悲痛忧伤的哀乐在人民大会堂里一遍一遍地回荡,如泣如诉。周恩来的骨灰盒覆盖着党旗,端放在大厅的正前方。人们深切地感受到,总理走了,真的走了……邓小平在哀乐声中致辞:
今天,我们怀着极其沉痛的心情,悼念中国共产党的优秀党员、伟大的无产阶级革命家、杰出的共产主义战士、中国人民久经考验的卓越的党和国家领导人周恩来同志……
邓小平目光缓缓,表情严肃,沉痛的声调,感染了会场内外的广大群众,人们伫立在那里,泪如雨下。
追悼会开始后,杜修贤跑到邓小平的侧面,一看效果还不错,背景是毛泽东送的巨大的花圈,邓小平的身影正好在上下联之间,右上角是覆盖着鲜红党旗的周恩来的骨灰盒。整个画面显得格外深沉而肃穆。杜修贤怦然心动,拍下了这个镜头。
送别战友,成了邓小平最后的使命。
涓滴不遗
周恩来是一个彻底的唯物主义者。早在1956年,我们党在最高国务会议上倡议实行火葬,周恩来作为总理,带头响应。1958年,他专门派人到重庆,将抗战时期离世的父亲的坟墓,与同时期离世的邓颖超母亲之墓,甚至还将重庆办事处几位病故同志的坟墓平掉后进行深埋,并在平掉的坟墓上又种上庄稼。20世纪60年代后,周恩来的殡葬思想又有了新的发展,认为人死后不仅要火化,而且没有必要保留骨灰。他在国务院的一次会议上说:“人死后为什么一定要保留骨灰呢?把它撒在地里可以作肥料,撒在水里可以作饲料喂鱼,人死后不仅不浪费一寸土地资源,遗体还可以再做一点贡献。”
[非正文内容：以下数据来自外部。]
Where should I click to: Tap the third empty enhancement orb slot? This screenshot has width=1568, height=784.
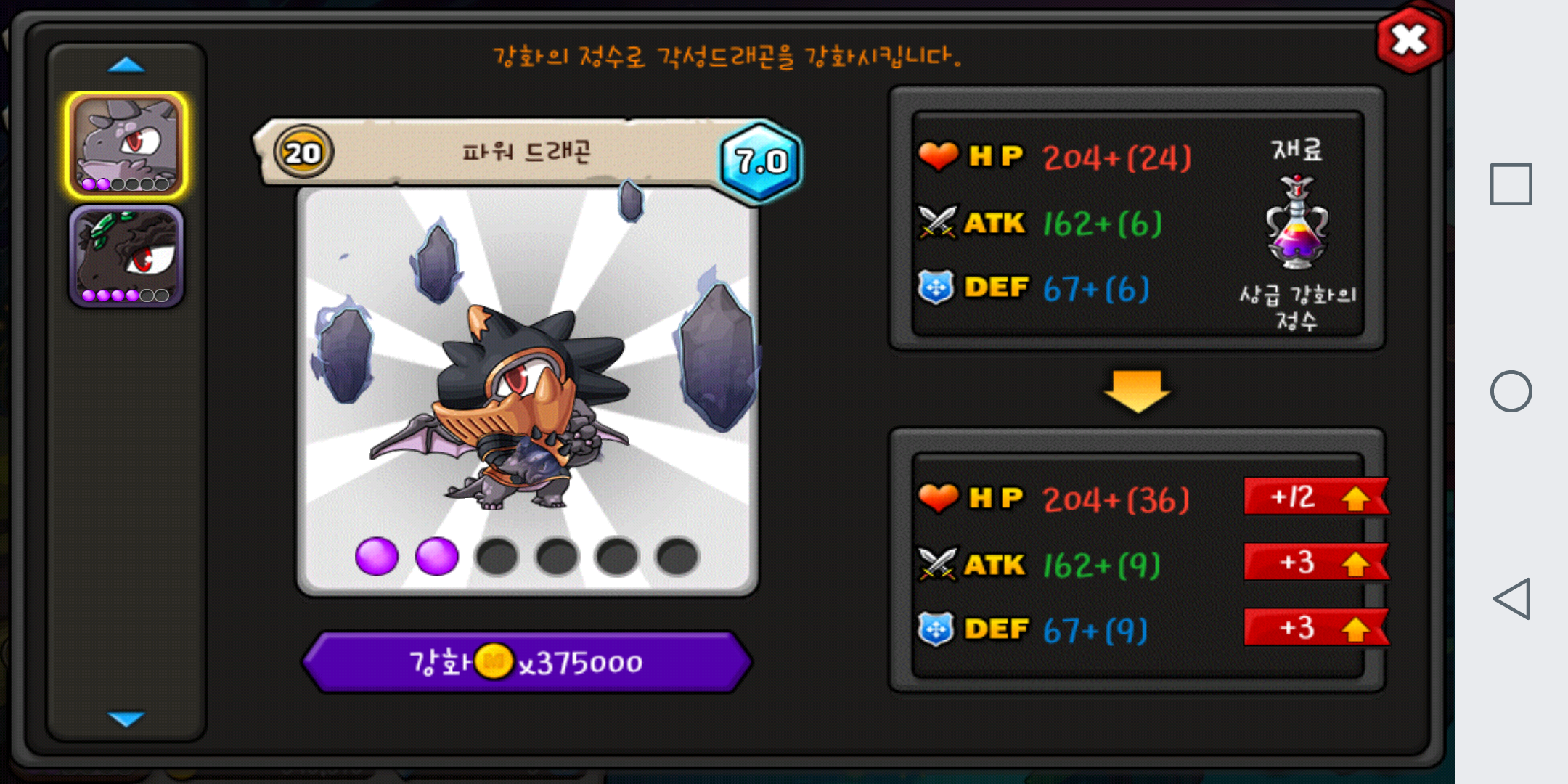tap(497, 557)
1972年患病后,周恩来多次与医疗组的医生们谈到自己的身后事时说:“癌症问题全世界都还没有解决,我死后,你们要彻底解剖检查,好好研究研究,若能为医学发展做出一点贡献,我是很高兴的。”
追悼会后,依照周总理的生前嘱托,他的骨灰将撒到祖国的江河湖海里去。邓颖超让周家亲属、医务人员和身边工作人员留下,在大会堂台湾厅开了一个短会。她首先肯定了医务人员已经尽了最大的努力和责任,同时还向亲属们宣布了一个消息,即完成总理的遗愿,将骨灰撒掉。
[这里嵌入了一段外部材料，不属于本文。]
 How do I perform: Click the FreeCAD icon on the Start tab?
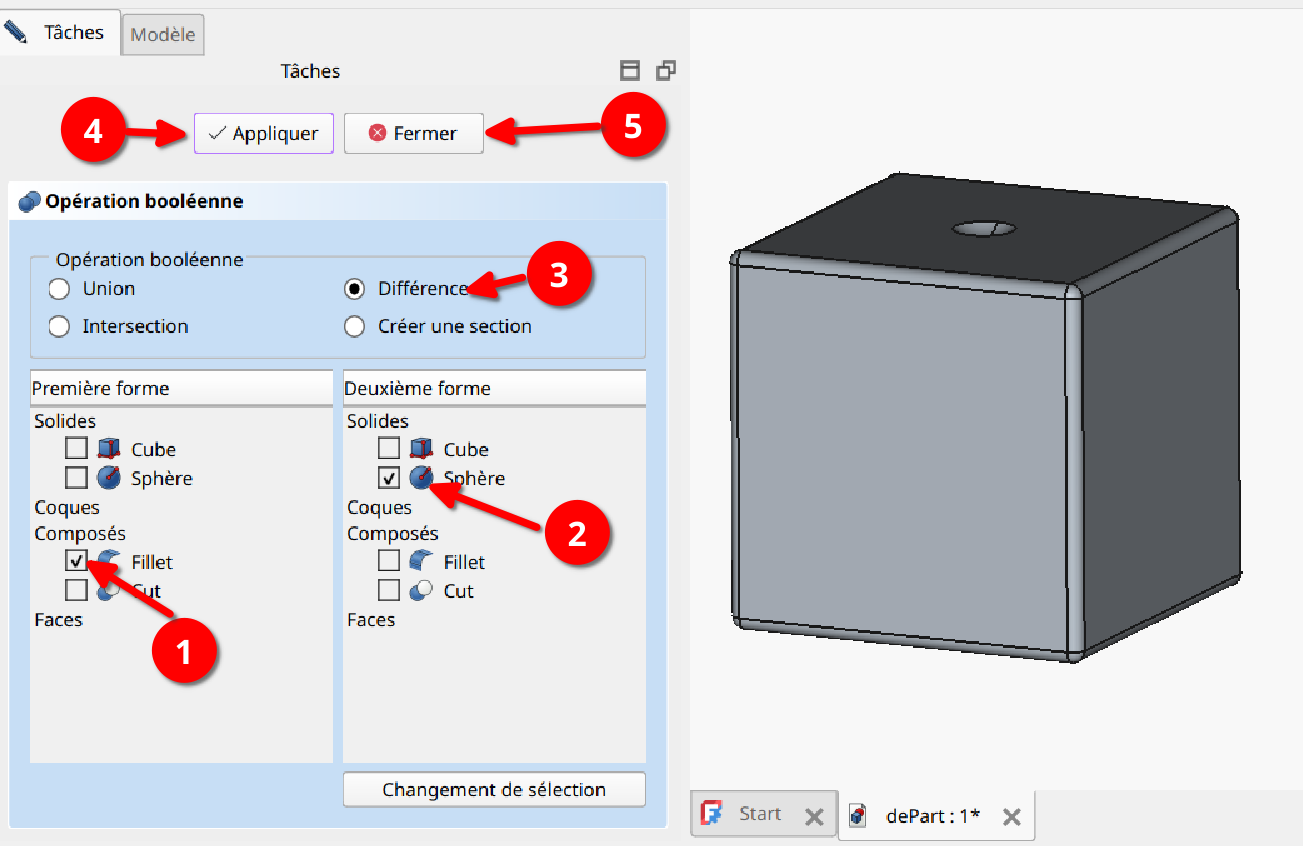(711, 813)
在场的侄子侄女们一听都失声痛哭:我们留不住伯伯,连骨灰都留不住吗?邓颖超面带严肃地说:“我是一个共产党员,我用无产阶级的坚韧性,高度地克制我内心的痛苦;还要用愉快的精神为解除伯伯的痛苦共同跟伯伯与疾病做斗争。你们的伯伯在知道他的病不能挽救时,一再叮嘱我,不要保留他的骨灰。这是我和伯伯在十几年前共同约定的。我们国家在对待人死后的葬仪方面,从古代到中华人民共和国成立,都一直是土葬的。从感情上讲,你们很难过。伯伯的肉体虽然不存在了,他的骨灰在祖国的大地河流作肥料,仍为人民服务。用唯物主义的观点看,物质不灭,生生不已。你们要支持伯伯的这一行动。伯伯的遗愿实现了……”
追悼会前两天,即13日,一个特殊的党支部会议在西花厅召开,邓大姐召集全体党员参会。会上邓大姐提议由卫士长张树迎负责撒骨灰的任务。张树迎一听就急了,觉得任务太重,表示自己承担不了,并说服邓大姐:“我撒总理的骨灰,不合乎中国的传统,总理是有侄子侄女的,是周家的后代,即使非撒不可,那也应该由他们执行。”从内心说,张树迎不愿意把周总理的骨灰撒掉,更不愿意自己亲手去撒,他在感情方面承受不了。
可是邓颖超不同意,说:“总理生前是这个支部的党员,你们又跟随总理这么多年,比亲人还亲,这次任务应该由你们执行。这是支部的决定!”
张树迎知道这是周总理生前的愿望,谁也没有办法改变,只好无奈地点头,含着眼泪表态:“既然是支部的决定,那么我执行!”
邓颖超与亲属们开完会,便准备亲自护送骨灰到通县机场。这时外面进来人报告:外面都是群众,这时不能出去,一出去,知道总理骨灰要撒掉,他们一定会阻止的。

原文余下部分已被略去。